* _Work item_
For the string "hashtag", search the entries below and copy every line where it appears.

* _Collected data_
--
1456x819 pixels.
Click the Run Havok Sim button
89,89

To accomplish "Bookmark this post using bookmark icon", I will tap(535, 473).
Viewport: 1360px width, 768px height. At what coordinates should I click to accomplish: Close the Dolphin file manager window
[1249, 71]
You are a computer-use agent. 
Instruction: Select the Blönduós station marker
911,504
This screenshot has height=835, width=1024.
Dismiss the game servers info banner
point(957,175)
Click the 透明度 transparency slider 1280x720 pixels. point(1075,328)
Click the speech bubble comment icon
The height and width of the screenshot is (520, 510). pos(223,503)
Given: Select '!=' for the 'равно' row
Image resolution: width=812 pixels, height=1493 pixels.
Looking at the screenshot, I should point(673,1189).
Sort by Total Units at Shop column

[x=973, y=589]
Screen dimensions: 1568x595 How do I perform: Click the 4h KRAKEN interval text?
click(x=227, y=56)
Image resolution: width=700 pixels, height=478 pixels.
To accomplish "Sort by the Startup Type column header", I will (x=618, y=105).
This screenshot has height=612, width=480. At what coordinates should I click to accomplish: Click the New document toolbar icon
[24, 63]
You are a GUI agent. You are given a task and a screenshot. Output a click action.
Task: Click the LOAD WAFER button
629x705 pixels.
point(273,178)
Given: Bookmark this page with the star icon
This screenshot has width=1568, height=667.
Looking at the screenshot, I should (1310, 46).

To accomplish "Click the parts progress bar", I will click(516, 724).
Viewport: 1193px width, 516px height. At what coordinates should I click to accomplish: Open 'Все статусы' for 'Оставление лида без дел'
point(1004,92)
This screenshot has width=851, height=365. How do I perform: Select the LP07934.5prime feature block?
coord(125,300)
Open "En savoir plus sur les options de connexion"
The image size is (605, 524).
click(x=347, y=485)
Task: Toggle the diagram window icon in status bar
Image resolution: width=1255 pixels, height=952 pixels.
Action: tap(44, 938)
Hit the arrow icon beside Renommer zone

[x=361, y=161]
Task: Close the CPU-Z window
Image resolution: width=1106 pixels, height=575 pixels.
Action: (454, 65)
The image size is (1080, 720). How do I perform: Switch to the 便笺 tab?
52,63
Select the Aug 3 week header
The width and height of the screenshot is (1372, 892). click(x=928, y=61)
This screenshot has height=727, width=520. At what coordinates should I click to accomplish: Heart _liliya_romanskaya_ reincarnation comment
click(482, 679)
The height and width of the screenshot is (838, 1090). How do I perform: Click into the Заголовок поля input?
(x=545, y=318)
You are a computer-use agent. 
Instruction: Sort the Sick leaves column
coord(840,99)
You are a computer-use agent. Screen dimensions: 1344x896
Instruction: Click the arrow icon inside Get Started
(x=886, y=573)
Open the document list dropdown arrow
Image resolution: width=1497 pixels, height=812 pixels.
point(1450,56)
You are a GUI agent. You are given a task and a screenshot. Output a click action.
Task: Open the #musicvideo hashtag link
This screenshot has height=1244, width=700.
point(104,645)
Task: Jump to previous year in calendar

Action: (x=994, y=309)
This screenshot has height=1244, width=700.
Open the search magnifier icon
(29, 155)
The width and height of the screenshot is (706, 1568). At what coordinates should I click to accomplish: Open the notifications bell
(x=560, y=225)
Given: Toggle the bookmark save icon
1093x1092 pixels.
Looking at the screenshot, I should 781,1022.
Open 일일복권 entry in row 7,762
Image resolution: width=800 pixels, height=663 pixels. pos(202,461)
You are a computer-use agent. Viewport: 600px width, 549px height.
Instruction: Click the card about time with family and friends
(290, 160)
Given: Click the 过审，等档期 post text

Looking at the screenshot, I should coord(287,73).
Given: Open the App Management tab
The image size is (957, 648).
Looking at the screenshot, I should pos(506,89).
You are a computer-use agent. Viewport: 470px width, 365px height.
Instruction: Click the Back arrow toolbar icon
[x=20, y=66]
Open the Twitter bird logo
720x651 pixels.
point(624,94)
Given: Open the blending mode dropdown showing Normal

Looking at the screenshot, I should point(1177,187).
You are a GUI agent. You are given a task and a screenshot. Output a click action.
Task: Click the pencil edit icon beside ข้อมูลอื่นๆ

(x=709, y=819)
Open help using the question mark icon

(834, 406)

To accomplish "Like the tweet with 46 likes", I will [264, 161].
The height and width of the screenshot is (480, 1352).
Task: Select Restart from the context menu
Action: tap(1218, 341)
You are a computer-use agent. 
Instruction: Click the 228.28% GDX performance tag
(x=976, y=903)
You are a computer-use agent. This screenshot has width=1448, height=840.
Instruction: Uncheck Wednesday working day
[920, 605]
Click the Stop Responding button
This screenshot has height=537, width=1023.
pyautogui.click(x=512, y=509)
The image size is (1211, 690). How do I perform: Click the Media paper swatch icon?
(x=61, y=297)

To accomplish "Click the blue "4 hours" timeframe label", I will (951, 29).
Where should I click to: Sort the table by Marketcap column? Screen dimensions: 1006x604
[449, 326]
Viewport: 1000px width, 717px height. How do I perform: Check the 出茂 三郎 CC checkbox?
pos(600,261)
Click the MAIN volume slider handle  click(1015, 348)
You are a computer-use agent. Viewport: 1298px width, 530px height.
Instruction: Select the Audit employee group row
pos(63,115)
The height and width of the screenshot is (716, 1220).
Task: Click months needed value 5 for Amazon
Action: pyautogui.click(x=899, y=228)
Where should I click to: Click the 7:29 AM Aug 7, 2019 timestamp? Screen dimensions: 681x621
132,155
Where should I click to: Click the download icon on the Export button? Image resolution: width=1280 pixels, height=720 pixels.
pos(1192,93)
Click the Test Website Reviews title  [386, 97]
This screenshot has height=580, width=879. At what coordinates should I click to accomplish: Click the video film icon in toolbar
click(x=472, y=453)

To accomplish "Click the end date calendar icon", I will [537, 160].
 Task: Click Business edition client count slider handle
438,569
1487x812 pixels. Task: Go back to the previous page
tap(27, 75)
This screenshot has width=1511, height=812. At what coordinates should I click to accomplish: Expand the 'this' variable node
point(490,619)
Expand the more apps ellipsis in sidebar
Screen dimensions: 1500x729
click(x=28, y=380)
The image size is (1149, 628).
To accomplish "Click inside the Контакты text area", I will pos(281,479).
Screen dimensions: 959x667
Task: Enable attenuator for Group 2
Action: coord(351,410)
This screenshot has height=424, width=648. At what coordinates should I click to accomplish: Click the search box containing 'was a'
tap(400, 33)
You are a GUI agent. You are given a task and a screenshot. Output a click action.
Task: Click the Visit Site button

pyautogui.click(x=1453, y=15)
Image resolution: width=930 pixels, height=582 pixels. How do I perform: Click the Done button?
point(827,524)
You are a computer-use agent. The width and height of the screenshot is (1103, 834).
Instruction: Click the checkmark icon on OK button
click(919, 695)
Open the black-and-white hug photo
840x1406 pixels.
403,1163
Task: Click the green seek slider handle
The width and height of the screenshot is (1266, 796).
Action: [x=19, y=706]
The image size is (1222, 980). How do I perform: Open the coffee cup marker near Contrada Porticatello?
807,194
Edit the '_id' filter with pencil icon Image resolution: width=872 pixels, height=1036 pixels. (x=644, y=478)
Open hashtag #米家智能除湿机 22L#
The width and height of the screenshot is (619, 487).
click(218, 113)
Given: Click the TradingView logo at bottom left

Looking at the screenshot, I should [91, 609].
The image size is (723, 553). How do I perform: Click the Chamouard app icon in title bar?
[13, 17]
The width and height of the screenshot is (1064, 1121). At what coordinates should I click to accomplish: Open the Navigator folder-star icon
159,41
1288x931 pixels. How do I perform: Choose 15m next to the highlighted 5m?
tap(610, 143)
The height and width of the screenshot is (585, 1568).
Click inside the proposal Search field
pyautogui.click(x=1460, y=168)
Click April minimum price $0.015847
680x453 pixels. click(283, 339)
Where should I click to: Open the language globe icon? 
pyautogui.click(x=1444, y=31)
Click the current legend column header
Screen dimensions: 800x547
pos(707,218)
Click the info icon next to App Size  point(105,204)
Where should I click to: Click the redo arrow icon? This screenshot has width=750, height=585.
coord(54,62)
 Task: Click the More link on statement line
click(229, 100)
--
* _Answer_
Task: Open the #musicvideo hashtag link
Open hashtag #米家智能除湿机 22L#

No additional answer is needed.